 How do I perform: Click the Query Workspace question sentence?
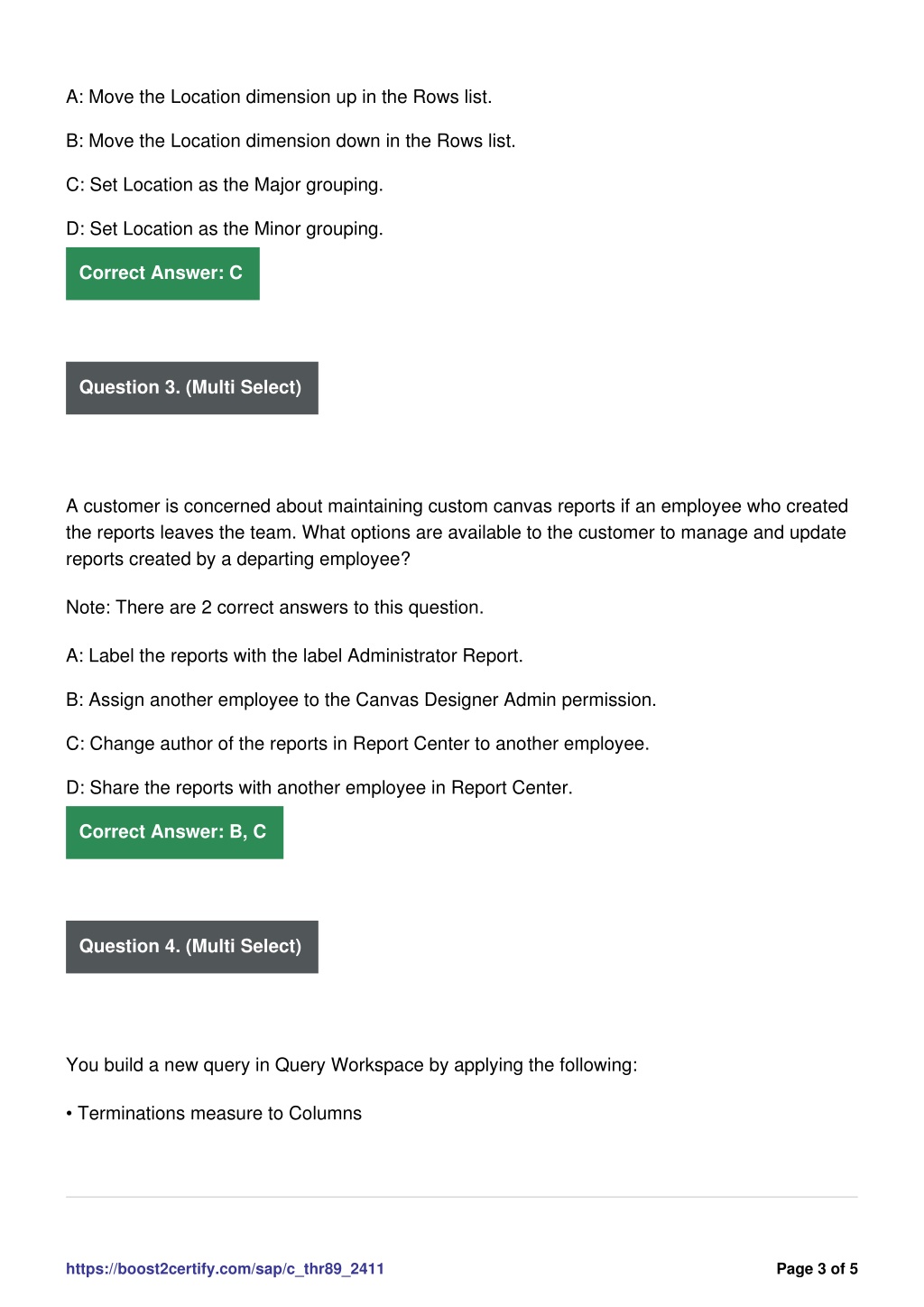click(351, 1065)
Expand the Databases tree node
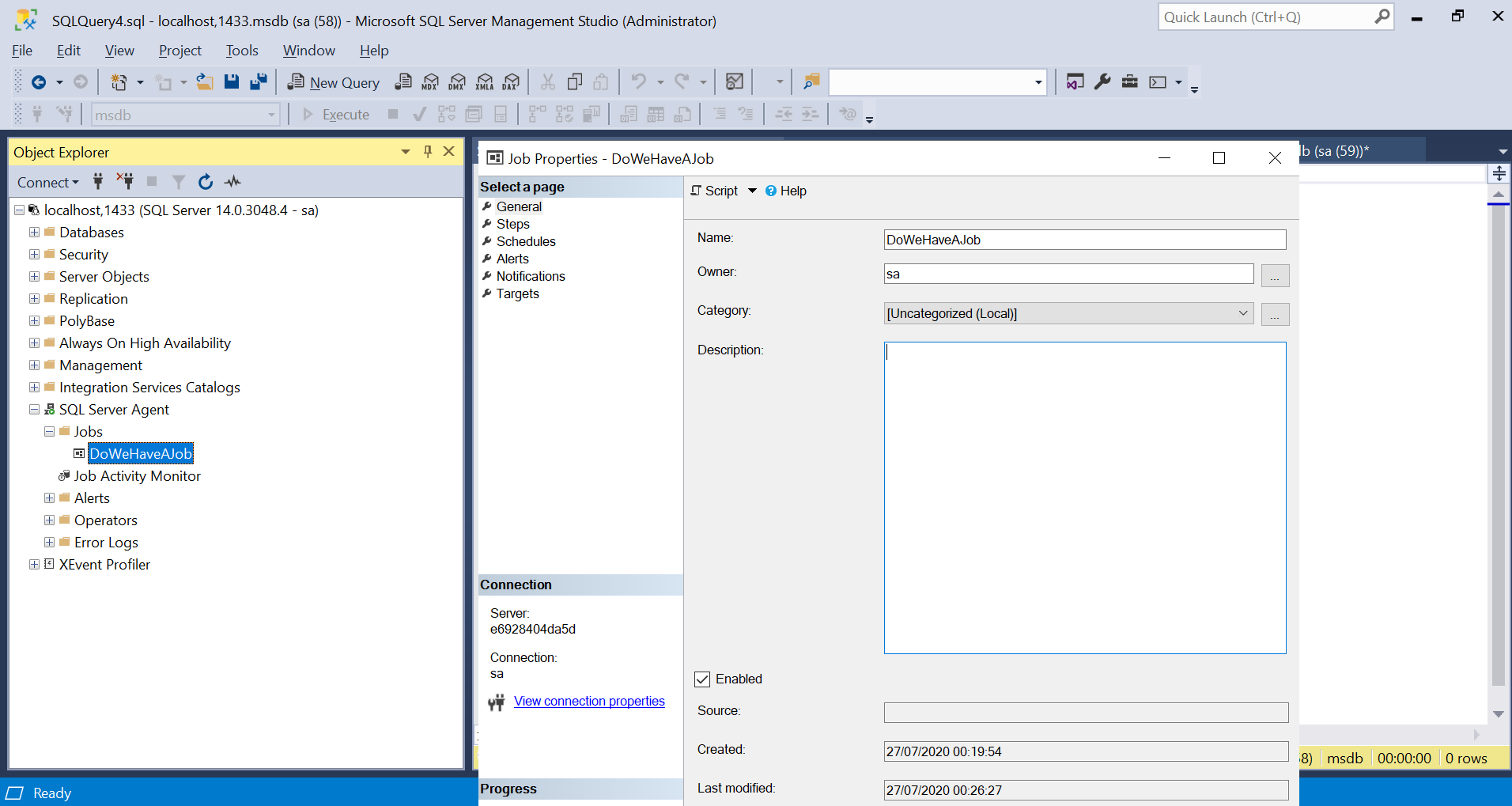The width and height of the screenshot is (1512, 806). coord(34,233)
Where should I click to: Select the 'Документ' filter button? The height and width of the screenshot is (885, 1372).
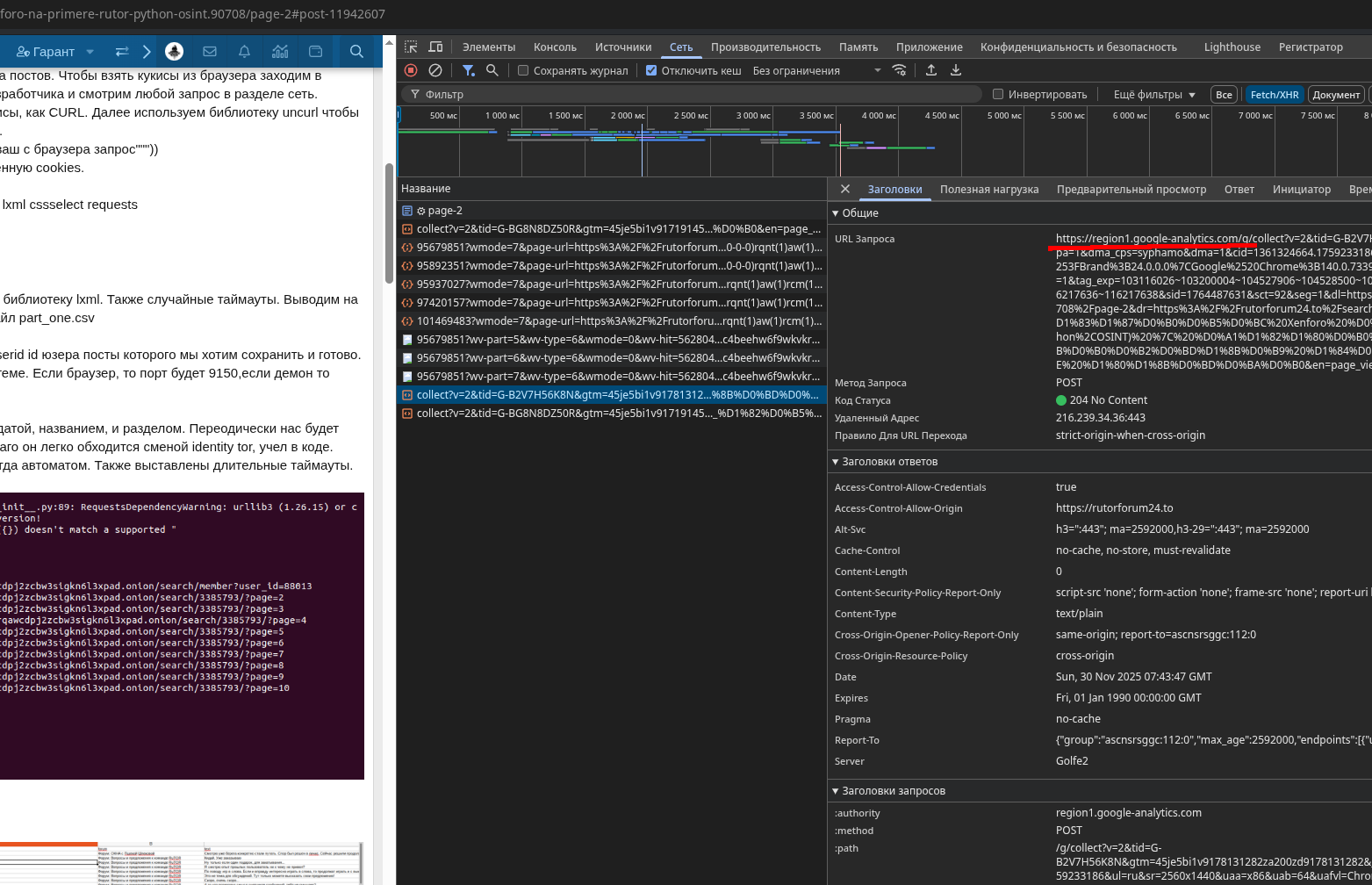[1336, 95]
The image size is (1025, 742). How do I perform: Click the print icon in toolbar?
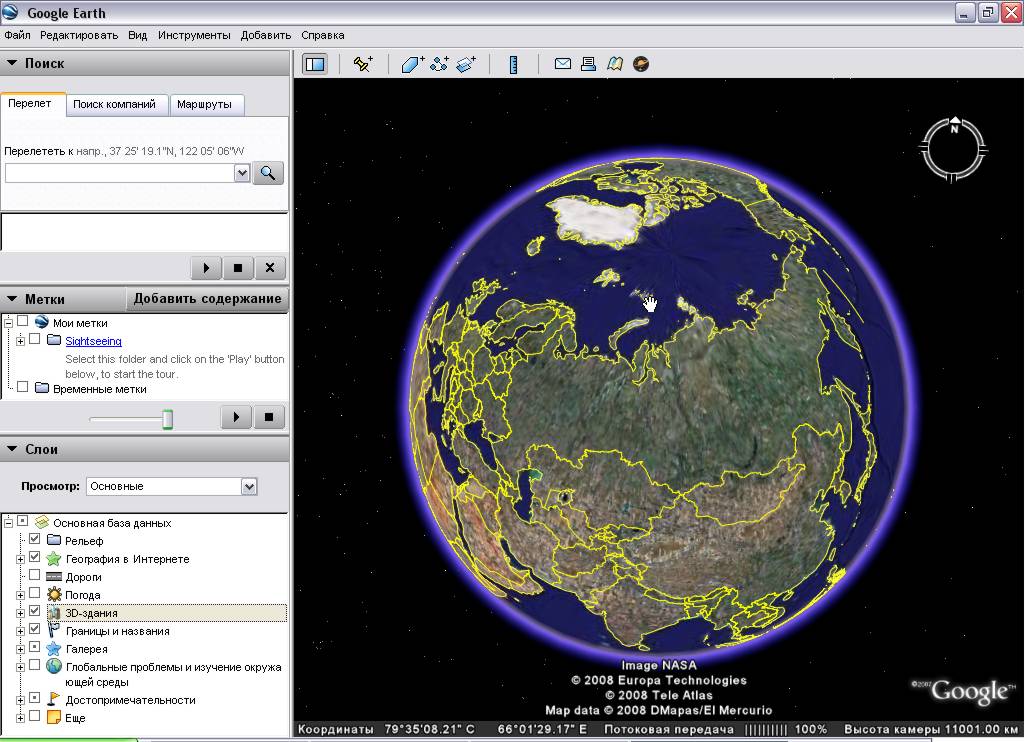click(x=588, y=63)
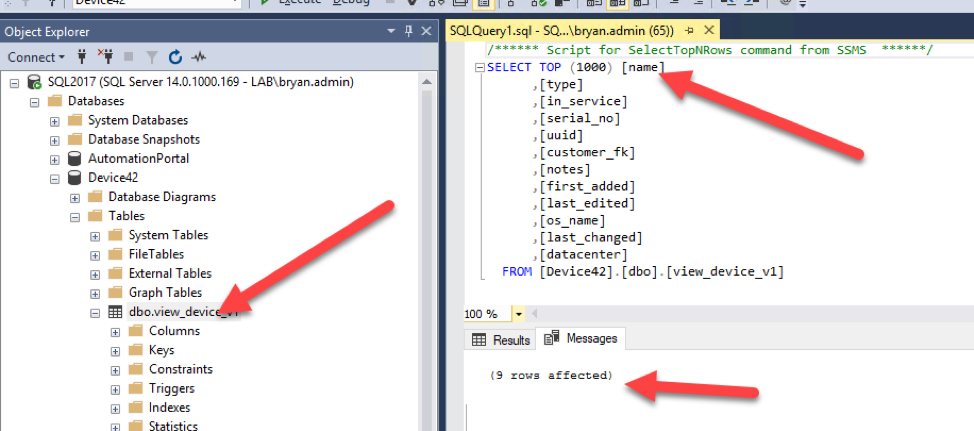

Your objective: Would you please set down the listing above exactly, minus its images?

Written solution:
 How do I perform: Click the Query Workspace question sentence?
click(351, 1065)
Expand the Databases tree node
The width and height of the screenshot is (1512, 806). coord(34,233)
Where should I click to: Select the 'Документ' filter button? The height and width of the screenshot is (885, 1372).
[1336, 95]
The image size is (1025, 742). How do I perform: Click the print icon in toolbar?
click(x=588, y=63)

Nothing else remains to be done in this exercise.